**Problems to work on**
A) From the passage about Celan and "Babii Yar," reproduce word for word the part that opens with the words containing "Here I perish" and closes with "into my face.".
B) Answer these questions using the passage about Celan and "Babii Yar":
(i) On what date did Celan receive the Prague anthology?
(ii) Who wrote the poem "Babii Yar"?
(iii) In the poem, in what place is the young boy?
C) Pick up the passage about Celan and "Babii Yar" after its final line and continue it.

**Excerpted text**
Content starts

I mentioned before, that on June 1st, 1962, Celan received the Prague anthology, and that in this historically significant context, he read the “Poem of the End.” On the two following days, Celan translated a long poem from Russian which, more than any other text he translated, focused on the extermination of the Jewish people in connection with the intentional forgetting and suppression of this extermination. It was not a poem by Marina Tsvetayeva. It was the poem “Babii Yar” by Yevgeny Yevtushenko:


Babii Yar

No monument stands over Babii Yar.
A drop sheer as a crude gravestone.
I am afraid.
Today I am as old in years
as all the Jewish people.
Now I seem to be
a Jew.
Here I plod through ancient Egypt.
Here I perish crucified, on the cross,
and to this day I bear the scars of nails.
I seem to be
Dreyfus.
The Philistine
is both informer and judge.
I am behind bars.
Beset on every side.
Hounded,
Spat on,
slandered.
Squealing, dainty ladies in flounced Brussels lace
stick their parasols into my face.
I seem to be then
a young boy in Byelostok.
Blood runs, spilling over the floors.
The bar-room rabble-rousers
give off a stench of vodka and onion.
A boot kicks me aside, helpless. In vain I plead with these pogrom bullies.
While they jeer and shout,
"Beat the Yids. Save Russia!"
Some grain-marketeer beats up my mother.
O my Russian people!
I know
you
are international to the core.
But those with unclean hands
have often made a jingle of your purest name.
I know the goodness of my land.
How vile these antisemites ñ
without a qualm
they pompously called themselves
“The Union of the Russian People!”
I seem to be
Anne Frank
transparent
as a branch in April.
And I love.
And have no need of phrases.
My need
is what we gaze into each other.
How little we can see
or smell!
We are denied the leaves
we are denied the sky.
Yet we can do so much --
tenderly
embrace each other in a dark room.
They're coming here?
Be not afraid. Those are the booming
sounds of spring:
spring is coming here.
Come then to me.
Quick, give me your lips.
Are they smashing down the door?

Content ends

**Records supplied**
Content starts

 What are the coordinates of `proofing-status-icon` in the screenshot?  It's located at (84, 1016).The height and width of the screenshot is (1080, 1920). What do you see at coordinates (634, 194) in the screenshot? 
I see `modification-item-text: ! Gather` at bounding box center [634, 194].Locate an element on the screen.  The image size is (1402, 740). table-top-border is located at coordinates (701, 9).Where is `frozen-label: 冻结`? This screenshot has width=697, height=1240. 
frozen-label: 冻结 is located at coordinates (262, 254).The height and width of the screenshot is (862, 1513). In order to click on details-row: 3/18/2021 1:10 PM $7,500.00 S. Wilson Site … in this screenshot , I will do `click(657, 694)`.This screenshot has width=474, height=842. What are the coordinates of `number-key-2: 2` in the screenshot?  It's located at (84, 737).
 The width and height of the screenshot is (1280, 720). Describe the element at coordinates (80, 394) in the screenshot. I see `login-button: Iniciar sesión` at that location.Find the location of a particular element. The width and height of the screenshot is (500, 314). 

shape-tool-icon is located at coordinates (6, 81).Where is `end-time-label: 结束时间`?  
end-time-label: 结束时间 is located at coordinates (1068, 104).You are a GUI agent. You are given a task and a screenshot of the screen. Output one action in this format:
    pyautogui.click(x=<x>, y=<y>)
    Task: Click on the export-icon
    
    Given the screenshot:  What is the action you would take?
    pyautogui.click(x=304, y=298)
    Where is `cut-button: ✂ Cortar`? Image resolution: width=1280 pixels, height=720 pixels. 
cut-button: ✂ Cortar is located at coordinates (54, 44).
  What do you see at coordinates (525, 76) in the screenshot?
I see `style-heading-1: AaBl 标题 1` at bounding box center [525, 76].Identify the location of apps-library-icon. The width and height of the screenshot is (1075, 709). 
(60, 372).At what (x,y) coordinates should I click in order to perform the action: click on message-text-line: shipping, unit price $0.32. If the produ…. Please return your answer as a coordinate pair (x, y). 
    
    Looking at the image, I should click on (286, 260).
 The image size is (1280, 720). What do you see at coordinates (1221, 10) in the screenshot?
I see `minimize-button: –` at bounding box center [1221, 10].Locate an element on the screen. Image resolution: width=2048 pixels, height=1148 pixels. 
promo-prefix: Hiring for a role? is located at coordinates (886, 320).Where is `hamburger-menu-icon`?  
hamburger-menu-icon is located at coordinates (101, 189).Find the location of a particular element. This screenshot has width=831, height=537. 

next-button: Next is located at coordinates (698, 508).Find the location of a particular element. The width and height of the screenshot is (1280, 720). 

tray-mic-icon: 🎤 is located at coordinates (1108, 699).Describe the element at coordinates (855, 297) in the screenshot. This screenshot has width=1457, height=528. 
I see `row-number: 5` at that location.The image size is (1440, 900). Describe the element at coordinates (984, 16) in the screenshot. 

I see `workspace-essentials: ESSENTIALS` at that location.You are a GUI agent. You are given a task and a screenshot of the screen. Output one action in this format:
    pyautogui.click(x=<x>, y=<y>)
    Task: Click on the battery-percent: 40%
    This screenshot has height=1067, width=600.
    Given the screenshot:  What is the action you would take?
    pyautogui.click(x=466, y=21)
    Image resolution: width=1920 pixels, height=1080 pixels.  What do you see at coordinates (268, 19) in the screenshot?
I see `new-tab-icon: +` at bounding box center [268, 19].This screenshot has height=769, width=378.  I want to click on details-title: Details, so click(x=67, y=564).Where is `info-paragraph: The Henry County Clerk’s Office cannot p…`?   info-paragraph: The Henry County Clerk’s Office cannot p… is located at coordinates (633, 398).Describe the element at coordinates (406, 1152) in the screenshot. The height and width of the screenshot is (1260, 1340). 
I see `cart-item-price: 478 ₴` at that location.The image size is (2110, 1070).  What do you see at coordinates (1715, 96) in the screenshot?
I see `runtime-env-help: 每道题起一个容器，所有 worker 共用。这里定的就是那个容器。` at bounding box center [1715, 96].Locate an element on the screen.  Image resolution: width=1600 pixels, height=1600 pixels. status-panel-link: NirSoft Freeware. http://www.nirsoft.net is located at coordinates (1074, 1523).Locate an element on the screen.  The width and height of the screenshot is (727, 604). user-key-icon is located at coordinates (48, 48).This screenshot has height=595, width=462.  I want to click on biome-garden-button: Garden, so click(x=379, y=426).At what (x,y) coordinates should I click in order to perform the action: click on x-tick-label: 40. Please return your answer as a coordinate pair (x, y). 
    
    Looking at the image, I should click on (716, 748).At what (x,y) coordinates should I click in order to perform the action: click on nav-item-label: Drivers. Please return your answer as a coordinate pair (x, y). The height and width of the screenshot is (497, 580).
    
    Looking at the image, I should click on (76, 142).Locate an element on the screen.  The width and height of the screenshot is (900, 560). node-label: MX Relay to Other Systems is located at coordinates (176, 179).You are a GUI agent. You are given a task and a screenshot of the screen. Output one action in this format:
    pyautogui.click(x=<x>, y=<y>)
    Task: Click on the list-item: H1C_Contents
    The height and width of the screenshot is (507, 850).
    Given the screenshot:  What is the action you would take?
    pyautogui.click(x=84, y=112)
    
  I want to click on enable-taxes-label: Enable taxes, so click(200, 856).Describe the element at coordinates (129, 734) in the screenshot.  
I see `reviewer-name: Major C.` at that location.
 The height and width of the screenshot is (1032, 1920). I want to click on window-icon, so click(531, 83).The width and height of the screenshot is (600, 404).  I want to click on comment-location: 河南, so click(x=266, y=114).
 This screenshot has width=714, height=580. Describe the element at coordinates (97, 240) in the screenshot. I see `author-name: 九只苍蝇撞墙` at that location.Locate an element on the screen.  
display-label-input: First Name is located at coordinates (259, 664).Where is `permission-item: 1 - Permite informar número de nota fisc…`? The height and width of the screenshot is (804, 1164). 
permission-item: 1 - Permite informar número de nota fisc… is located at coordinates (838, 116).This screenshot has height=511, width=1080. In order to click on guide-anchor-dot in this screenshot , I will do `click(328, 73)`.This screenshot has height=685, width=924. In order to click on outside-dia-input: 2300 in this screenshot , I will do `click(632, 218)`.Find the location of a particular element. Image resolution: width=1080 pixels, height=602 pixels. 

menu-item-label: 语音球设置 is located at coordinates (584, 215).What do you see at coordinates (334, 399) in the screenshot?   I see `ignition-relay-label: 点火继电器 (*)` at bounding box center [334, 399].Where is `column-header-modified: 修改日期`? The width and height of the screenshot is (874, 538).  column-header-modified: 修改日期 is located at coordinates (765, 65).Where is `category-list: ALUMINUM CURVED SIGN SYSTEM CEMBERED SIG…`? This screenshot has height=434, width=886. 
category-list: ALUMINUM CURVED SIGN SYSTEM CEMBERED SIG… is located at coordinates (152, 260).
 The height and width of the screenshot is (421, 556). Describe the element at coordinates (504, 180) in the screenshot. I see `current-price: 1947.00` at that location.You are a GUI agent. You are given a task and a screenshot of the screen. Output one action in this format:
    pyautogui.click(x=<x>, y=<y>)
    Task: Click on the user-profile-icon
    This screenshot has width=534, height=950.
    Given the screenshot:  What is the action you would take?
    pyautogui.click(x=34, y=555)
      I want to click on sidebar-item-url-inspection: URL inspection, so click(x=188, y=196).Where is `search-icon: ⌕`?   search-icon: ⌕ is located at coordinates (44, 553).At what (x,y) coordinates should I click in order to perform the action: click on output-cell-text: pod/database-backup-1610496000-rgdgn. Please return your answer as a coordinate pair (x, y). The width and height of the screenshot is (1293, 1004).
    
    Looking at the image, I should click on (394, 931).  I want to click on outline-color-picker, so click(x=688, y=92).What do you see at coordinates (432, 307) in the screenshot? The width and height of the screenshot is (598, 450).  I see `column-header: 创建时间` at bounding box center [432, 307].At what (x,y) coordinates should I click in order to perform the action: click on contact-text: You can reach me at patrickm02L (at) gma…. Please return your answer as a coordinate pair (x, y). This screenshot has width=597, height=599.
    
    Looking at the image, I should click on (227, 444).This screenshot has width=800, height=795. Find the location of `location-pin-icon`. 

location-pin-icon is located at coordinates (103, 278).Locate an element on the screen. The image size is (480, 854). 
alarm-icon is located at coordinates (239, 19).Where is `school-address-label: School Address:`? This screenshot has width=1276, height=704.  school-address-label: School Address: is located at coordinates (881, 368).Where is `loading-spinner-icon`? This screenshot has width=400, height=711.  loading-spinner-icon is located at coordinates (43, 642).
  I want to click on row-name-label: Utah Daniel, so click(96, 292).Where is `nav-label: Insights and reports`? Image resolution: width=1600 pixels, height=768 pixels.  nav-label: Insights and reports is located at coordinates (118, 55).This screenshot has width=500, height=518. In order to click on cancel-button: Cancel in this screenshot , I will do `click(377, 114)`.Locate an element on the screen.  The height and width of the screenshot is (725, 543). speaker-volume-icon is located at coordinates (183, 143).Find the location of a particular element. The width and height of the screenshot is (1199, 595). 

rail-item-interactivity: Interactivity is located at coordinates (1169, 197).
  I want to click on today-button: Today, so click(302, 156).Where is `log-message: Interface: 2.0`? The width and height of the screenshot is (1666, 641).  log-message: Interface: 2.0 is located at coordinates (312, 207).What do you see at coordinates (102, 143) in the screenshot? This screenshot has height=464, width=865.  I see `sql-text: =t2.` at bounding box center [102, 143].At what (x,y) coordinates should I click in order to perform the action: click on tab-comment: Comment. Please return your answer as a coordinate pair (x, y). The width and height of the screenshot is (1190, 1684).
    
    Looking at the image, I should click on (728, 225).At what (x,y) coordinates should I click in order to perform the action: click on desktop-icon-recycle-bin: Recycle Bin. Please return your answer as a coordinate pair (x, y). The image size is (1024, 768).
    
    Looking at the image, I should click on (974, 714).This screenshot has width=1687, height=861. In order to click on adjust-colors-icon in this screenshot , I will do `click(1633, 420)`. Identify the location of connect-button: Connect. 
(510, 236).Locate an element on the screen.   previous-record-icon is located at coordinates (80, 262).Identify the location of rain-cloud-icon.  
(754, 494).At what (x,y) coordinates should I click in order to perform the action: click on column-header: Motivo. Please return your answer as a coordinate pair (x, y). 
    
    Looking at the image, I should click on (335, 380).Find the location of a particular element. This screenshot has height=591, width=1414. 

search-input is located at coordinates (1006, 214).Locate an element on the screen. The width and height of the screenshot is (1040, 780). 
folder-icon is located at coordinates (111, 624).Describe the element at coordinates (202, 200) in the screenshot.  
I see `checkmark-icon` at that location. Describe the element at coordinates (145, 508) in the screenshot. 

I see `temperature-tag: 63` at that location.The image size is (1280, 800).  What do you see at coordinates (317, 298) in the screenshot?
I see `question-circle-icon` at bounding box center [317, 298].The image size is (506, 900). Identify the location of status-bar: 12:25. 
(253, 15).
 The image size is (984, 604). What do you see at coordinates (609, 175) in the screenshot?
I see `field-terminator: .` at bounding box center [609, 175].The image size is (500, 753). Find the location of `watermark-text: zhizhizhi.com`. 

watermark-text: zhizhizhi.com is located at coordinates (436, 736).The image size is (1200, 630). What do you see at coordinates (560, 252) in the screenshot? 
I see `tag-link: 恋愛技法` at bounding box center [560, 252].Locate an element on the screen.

Content ends

**Answer list**
A)
Here I perish crucified, on the cross,
and to this day I bear the scars of nails.
I seem to be
Dreyfus.
The Philistine
is both informer and judge.
I am behind bars.
Beset on every side.
Hounded,
Spat on,
slandered.
Squealing, dainty ladies in flounced Brussels lace
stick their parasols into my face.

B)
(i) June 1st, 1962
(ii) Yevgeny Yevtushenko
(iii) Byelostok

C)
No, it's the ice-breaking ...
The wild grasses rustle over Babii Yar.
The trees look ominous,
like judges.
Here all things scream silently,
and, baring my head,
slowly I feel myself
turning gray.
And I myself
am one massive, soundless scream
above the thousand thousand buried here.
I am
each old man
here shot dead.
I am
every child
here shot dead.
Nothing in me
shall ever forget!
The “Internationale,” let it
thunder
when the last antisemite on earth
is buried forever.
In my blood there is no Jewish blood.
In their callous rage, all antisemites
must hate me now as a Jew.
For that reason
I am a true Russian!
{21}

It appears to me that in his translation, Celan leans very heavily on the denunciation of his own person as manifested in what became known as the Goll Affair.{22} This poem appeared on the occasion of the twentieth anniversary of the massacre of Babii Yar, the name of a ravine north of Kiev where, in less than two days, German troops and SS commandos machine-gunned and buried 34,000 Jews. Over the next two years, the German army killed and buried another 100,000 people here, only to exhume and burn the corpses, or crush them using the gravestones from the nearby Jewish cemetery in an effort to wipe away every trace of the mass grave before they retreated from the Ukraine. After the end of the war, several individuals tried and failed to get a monument set up at Babii Yar. When plans for the construction of a sports stadium on the site became public, Yevgeny Yevtushenko wrote the poem “Babii Yar” in protest, and it was printed in the Literaturnaya Gazeta on September 19th, 1961.

The voice is of one directly affected. He articulates a fate which was not his, but at the same time is a part of him. It's a confession. The affect on him comes not from the past, but from the present of what is said:

Nad Babij Jarom pamjatnikov net.
Krutoj obryv, kak gruboe nadgrobíe.

Über Babij Jar, da steht kein Denkmal. .
Ein schroffer Hang -- der eine, unbehauene Grabstein.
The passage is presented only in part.